Stored data entries
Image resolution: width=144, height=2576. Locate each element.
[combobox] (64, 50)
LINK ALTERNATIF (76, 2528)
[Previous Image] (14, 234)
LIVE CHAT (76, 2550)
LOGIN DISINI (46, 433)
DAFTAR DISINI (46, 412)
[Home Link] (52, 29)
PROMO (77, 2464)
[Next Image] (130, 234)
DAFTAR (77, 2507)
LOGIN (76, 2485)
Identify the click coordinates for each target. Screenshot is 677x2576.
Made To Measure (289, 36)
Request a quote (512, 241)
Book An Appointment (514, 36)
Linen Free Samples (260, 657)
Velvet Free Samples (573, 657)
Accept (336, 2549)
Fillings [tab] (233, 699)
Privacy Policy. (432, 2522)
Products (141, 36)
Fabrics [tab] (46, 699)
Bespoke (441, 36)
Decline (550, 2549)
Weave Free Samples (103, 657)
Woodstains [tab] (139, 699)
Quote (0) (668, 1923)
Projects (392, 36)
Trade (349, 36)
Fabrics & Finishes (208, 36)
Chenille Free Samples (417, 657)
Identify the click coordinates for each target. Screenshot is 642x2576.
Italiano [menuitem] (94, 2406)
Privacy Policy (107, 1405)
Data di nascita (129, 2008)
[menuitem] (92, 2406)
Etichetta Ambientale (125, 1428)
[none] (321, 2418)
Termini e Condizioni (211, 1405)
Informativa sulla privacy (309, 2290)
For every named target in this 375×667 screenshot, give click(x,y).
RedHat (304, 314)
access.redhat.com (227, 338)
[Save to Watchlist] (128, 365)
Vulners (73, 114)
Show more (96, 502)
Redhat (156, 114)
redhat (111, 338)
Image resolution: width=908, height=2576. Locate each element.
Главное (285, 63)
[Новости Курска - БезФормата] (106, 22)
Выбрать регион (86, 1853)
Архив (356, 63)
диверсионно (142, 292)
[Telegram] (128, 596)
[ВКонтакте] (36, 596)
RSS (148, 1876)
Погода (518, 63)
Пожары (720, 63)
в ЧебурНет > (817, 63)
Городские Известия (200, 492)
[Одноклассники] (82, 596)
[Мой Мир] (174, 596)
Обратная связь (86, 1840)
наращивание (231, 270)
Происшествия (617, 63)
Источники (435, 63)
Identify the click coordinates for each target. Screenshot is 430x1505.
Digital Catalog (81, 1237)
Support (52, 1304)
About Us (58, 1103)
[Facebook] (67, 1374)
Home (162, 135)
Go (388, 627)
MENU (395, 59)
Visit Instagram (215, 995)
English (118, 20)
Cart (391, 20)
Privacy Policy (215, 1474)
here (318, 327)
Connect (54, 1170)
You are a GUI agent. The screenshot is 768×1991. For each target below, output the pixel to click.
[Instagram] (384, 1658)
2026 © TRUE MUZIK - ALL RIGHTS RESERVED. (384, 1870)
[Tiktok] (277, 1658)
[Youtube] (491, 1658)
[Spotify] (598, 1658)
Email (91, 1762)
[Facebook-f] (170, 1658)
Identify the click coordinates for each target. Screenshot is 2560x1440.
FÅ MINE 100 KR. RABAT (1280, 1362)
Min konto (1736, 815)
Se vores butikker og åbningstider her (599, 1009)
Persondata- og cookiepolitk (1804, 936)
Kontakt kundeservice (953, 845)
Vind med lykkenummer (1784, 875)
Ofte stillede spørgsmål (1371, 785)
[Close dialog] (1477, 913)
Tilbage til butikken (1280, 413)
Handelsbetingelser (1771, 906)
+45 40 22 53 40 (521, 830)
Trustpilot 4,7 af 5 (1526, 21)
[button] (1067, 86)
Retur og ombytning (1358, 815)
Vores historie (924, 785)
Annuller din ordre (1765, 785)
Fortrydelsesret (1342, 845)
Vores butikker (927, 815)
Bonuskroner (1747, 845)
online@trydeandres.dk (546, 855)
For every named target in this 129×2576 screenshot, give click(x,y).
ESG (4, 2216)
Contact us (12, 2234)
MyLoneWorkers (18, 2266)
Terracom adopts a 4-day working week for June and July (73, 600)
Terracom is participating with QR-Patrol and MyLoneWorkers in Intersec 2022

* Goal of the exercise
Every line that holds the string "width" must be copied from the records above.

* Solution
Image resolution: width=144, height=2576. Locate each element.
Image resolution: width=908, height=2576. Locate each element.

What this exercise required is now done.